Stored entries -
════════════════
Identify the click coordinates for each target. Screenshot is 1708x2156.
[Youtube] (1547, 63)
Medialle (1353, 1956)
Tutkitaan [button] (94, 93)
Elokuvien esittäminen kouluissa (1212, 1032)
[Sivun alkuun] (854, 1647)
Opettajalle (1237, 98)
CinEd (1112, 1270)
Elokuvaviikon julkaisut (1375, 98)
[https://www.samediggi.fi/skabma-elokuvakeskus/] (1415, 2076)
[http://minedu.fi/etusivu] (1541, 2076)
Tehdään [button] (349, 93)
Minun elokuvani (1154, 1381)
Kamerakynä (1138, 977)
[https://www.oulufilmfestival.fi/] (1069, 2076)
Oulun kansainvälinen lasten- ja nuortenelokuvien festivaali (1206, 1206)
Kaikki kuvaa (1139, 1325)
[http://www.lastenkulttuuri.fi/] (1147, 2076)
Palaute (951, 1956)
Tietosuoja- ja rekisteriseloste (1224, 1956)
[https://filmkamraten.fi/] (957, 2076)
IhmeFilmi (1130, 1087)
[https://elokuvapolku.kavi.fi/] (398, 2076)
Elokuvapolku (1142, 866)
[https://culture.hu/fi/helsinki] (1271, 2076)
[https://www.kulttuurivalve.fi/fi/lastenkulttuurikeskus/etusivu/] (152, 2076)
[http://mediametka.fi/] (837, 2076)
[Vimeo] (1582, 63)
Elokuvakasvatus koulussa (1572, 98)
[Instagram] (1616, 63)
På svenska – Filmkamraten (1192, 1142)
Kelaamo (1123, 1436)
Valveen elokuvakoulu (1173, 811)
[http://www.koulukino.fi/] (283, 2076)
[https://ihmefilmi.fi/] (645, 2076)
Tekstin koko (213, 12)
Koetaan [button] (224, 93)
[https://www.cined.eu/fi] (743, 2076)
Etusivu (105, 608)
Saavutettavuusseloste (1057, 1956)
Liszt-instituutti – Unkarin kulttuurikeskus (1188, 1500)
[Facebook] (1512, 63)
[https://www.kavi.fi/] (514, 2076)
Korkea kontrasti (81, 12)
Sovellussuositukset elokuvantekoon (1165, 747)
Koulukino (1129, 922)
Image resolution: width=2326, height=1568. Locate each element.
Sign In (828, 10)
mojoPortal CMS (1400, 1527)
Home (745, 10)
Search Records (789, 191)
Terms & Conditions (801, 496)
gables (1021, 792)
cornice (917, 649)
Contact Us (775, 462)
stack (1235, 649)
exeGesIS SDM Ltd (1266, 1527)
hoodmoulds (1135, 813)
════════════════
Brief -
Every entry is to be restated word for word, with nothing dropped.

Result for this exercise -
Identify the click coordinates for each target. Screenshot is 1708x2156.
[Youtube] (1547, 63)
Medialle (1353, 1956)
Tutkitaan [button] (94, 93)
Elokuvien esittäminen kouluissa (1212, 1032)
[Sivun alkuun] (854, 1647)
Opettajalle (1237, 98)
CinEd (1112, 1270)
Elokuvaviikon julkaisut (1375, 98)
[https://www.samediggi.fi/skabma-elokuvakeskus/] (1415, 2076)
[http://minedu.fi/etusivu] (1541, 2076)
Tehdään [button] (349, 93)
Minun elokuvani (1154, 1381)
Kamerakynä (1138, 977)
[https://www.oulufilmfestival.fi/] (1069, 2076)
Oulun kansainvälinen lasten- ja nuortenelokuvien festivaali (1206, 1206)
Kaikki kuvaa (1139, 1325)
[http://www.lastenkulttuuri.fi/] (1147, 2076)
Palaute (951, 1956)
Tietosuoja- ja rekisteriseloste (1224, 1956)
[https://filmkamraten.fi/] (957, 2076)
IhmeFilmi (1130, 1087)
[https://elokuvapolku.kavi.fi/] (398, 2076)
Elokuvapolku (1142, 866)
[https://culture.hu/fi/helsinki] (1271, 2076)
[https://www.kulttuurivalve.fi/fi/lastenkulttuurikeskus/etusivu/] (152, 2076)
[http://mediametka.fi/] (837, 2076)
[Vimeo] (1582, 63)
Elokuvakasvatus koulussa (1572, 98)
[Instagram] (1616, 63)
På svenska – Filmkamraten (1192, 1142)
Kelaamo (1123, 1436)
Valveen elokuvakoulu (1173, 811)
[http://www.koulukino.fi/] (283, 2076)
[https://ihmefilmi.fi/] (645, 2076)
Tekstin koko (213, 12)
Koetaan [button] (224, 93)
[https://www.cined.eu/fi] (743, 2076)
Etusivu (105, 608)
Saavutettavuusseloste (1057, 1956)
Liszt-instituutti – Unkarin kulttuurikeskus (1188, 1500)
[Facebook] (1512, 63)
[https://www.kavi.fi/] (514, 2076)
Korkea kontrasti (81, 12)
Sovellussuositukset elokuvantekoon (1165, 747)
Koulukino (1129, 922)
Image resolution: width=2326, height=1568. Locate each element.
Sign In (828, 10)
mojoPortal CMS (1400, 1527)
Home (745, 10)
Search Records (789, 191)
Terms & Conditions (801, 496)
gables (1021, 792)
cornice (917, 649)
Contact Us (775, 462)
stack (1235, 649)
exeGesIS SDM Ltd (1266, 1527)
hoodmoulds (1135, 813)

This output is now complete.